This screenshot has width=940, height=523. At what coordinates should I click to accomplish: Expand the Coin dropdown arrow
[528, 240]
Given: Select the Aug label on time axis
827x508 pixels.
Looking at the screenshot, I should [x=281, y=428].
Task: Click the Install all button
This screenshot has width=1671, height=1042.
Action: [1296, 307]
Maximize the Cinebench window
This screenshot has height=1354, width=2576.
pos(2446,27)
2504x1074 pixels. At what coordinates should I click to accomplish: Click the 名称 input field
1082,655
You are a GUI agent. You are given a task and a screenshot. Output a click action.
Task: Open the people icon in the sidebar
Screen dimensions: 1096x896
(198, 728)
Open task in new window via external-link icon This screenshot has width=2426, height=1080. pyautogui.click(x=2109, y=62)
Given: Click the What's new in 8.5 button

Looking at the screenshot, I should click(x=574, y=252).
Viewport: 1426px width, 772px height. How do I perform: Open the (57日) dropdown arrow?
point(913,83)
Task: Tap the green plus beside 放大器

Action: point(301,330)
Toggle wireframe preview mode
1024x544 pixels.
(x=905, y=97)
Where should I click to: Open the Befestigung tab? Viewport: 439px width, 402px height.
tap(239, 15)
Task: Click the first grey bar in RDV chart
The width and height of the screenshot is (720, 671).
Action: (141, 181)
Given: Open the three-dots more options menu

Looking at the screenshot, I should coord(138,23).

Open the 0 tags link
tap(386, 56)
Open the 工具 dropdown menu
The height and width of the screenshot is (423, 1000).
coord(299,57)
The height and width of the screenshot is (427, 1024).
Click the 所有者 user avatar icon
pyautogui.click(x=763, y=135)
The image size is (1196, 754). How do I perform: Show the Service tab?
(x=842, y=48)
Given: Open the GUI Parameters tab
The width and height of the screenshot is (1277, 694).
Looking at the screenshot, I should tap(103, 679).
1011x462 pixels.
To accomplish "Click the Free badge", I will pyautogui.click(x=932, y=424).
☆ ☆ ☆ ☆ ☆ ☆ ☆
> _STATED EXERCISE_: Copy the listing verbatim from the line containing "2504x1074 pixels. At" through the line containing "pyautogui.click(x=763, y=135)", including both of those lines.

> _OUTPUT BELOW_:
2504x1074 pixels. At what coordinates should I click to accomplish: Click the 名称 input field
1082,655
You are a GUI agent. You are given a task and a screenshot. Output a click action.
Task: Open the people icon in the sidebar
Screen dimensions: 1096x896
(198, 728)
Open task in new window via external-link icon This screenshot has width=2426, height=1080. pyautogui.click(x=2109, y=62)
Given: Click the What's new in 8.5 button

Looking at the screenshot, I should click(x=574, y=252).
Viewport: 1426px width, 772px height. How do I perform: Open the (57日) dropdown arrow?
point(913,83)
Task: Tap the green plus beside 放大器

Action: point(301,330)
Toggle wireframe preview mode
1024x544 pixels.
(x=905, y=97)
Where should I click to: Open the Befestigung tab? Viewport: 439px width, 402px height.
tap(239, 15)
Task: Click the first grey bar in RDV chart
The width and height of the screenshot is (720, 671).
Action: (141, 181)
Given: Open the three-dots more options menu

Looking at the screenshot, I should coord(138,23).

Open the 0 tags link
tap(386, 56)
Open the 工具 dropdown menu
The height and width of the screenshot is (423, 1000).
coord(299,57)
The height and width of the screenshot is (427, 1024).
Click the 所有者 user avatar icon
pyautogui.click(x=763, y=135)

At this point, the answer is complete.